• Written exercise 1: In the passage about the kitchen spice cabinet, where did Lisa get the cabinet?
• Written exercise 2: Duplicate the stretch of the records from their start through the line containing "coordinates (947, 393).", word for word.

As I arranged my ingredients and implements, I noticed that my wife, Lisa, had finally hung a spice cabinet in our kitchen that she had rescued from an antique store on 50th and Penn Avenue a few weeks earlier. The cabinet was an adorable piece of Americana. Three shelves of cedar covered by a flat, hinged door and a modest flourish of scrollwork on top.
Bolted above the cutting board of my work station, it had been stripped of its original mottled varnish and sanded down. Lisa had painted it in two lovely shades that complemented the design of our kitchen, as well as a pair of Moroccan salt and pepper jars my sister gifted us 20 years ago.
Curry is built the same way one builds all of life’s truly important things: the right layers in a thoughtful order on top of a solid foundation.
The layers I needed in this case were no longer in the drawer an arm’s reach from my cutting board; they were in the rehabilitated work of art staring down at me. I opened the door to the cabinet and browsed through the shelves, looking for my Madras curry blend, cumin, paprika, ground ginger, toasted chilies… My chef’s brain looked past the sweet gesture Lisa had made by filling the shelves with my spice library and immediately made plans for organizing the flavors by geographical region, then in alphabetical order – a sort of gastronomic Dewey decimal system.

• Input material:
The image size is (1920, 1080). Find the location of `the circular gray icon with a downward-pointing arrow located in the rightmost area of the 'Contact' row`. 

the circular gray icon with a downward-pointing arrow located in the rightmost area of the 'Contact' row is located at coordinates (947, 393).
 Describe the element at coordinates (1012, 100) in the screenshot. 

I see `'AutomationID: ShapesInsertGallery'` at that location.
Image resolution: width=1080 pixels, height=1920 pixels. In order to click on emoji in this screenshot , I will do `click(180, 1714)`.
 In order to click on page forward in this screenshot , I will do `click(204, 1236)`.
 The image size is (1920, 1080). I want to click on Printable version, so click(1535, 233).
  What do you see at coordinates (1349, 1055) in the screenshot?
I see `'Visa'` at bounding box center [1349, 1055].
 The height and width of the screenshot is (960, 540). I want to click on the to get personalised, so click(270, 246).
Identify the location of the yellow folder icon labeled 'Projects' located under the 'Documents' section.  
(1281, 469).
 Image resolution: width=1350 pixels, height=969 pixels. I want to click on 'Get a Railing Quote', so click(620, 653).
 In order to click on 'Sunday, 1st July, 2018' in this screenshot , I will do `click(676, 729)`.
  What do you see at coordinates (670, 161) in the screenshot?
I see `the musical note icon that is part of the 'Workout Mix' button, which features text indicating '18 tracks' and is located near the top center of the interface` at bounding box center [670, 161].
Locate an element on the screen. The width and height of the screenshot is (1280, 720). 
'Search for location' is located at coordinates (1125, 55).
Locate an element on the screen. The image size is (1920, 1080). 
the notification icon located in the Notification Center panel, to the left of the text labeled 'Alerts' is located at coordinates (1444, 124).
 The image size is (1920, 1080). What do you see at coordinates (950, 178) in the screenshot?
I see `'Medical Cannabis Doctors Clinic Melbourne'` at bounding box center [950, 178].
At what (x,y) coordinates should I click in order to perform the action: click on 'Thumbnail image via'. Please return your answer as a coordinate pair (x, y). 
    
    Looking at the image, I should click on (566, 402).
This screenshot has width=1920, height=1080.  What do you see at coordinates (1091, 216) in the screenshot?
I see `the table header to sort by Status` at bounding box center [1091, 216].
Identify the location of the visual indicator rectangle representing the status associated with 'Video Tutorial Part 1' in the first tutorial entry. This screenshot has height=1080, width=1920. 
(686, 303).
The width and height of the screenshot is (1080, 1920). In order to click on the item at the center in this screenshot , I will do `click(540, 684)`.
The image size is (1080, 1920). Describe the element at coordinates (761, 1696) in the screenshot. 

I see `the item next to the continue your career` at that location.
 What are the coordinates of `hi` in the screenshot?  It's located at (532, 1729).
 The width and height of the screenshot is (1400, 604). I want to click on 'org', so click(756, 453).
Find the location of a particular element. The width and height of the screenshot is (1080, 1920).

• Correct result 1: She found it at an antique store on 50th and Penn Avenue.

• Correct result 2:
The image size is (1920, 1080). Find the location of `the circular gray icon with a downward-pointing arrow located in the rightmost area of the 'Contact' row`. 

the circular gray icon with a downward-pointing arrow located in the rightmost area of the 'Contact' row is located at coordinates (947, 393).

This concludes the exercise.